[Action item]
Using the records that follow, copy every line containing the word "agent".
══ Data provided
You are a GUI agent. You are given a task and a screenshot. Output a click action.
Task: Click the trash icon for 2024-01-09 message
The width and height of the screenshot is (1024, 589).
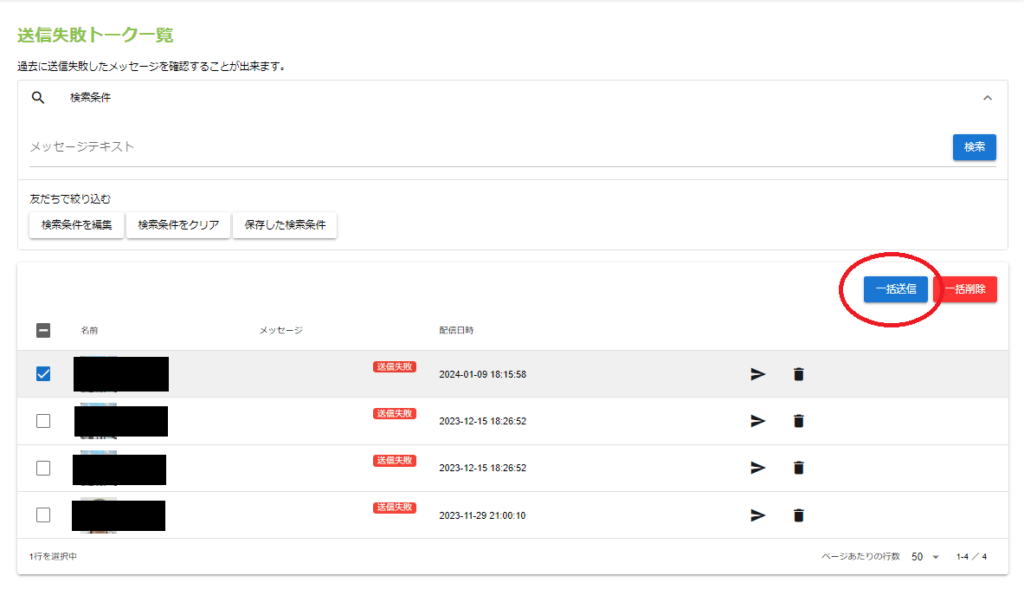[798, 374]
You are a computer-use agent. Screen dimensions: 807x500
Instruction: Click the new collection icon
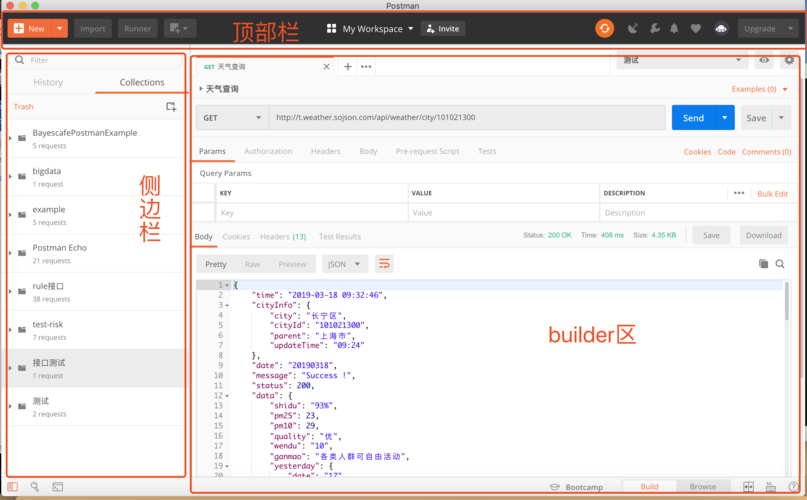[171, 106]
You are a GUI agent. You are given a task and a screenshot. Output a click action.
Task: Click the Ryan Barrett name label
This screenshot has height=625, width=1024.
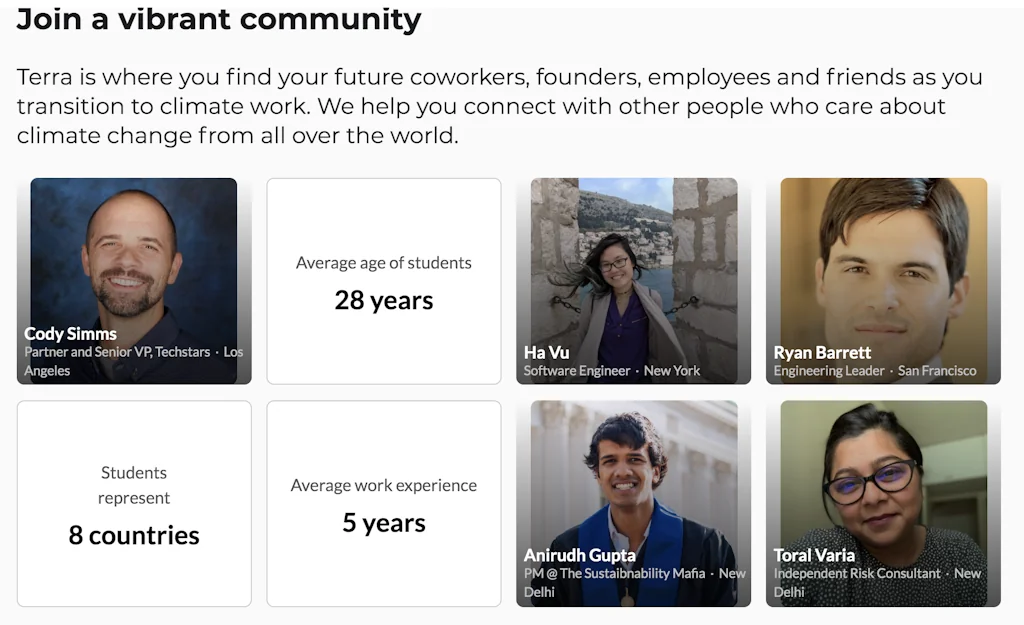click(822, 352)
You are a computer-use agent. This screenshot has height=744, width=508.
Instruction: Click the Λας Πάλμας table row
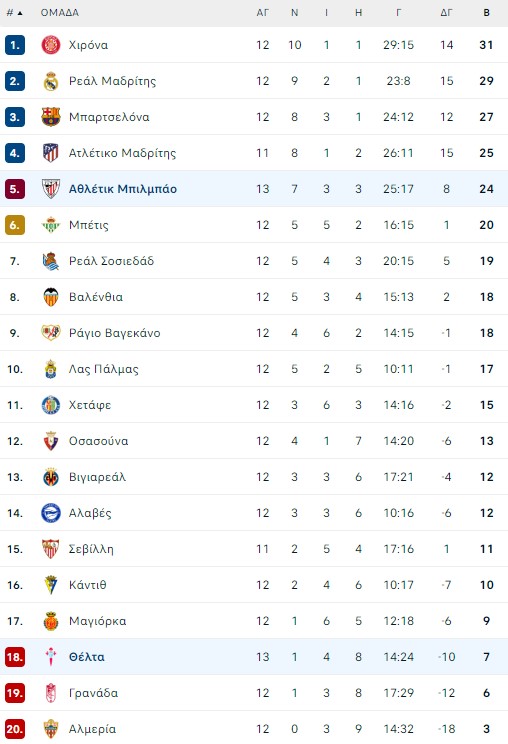click(x=254, y=369)
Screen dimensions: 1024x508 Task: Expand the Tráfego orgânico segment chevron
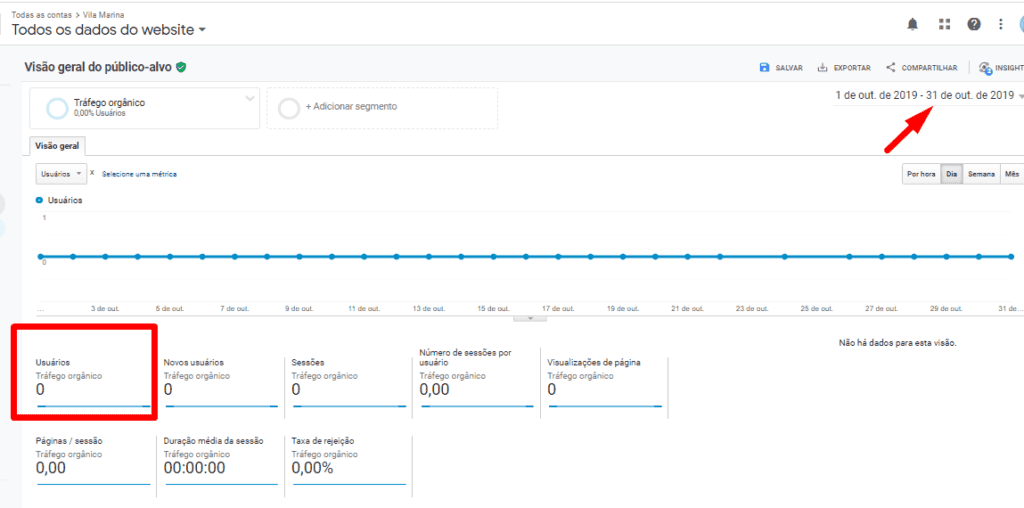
════
[Exercise answer]
You are a GUI agent. You are given a task and a screenshot. Output a click action.
You are a computer-use agent. Screen dimensions: 807x500
You are a GUI agent. You are given a task and a screenshot. Output a click action.
You are a computer-use agent. This screenshot has height=744, width=508.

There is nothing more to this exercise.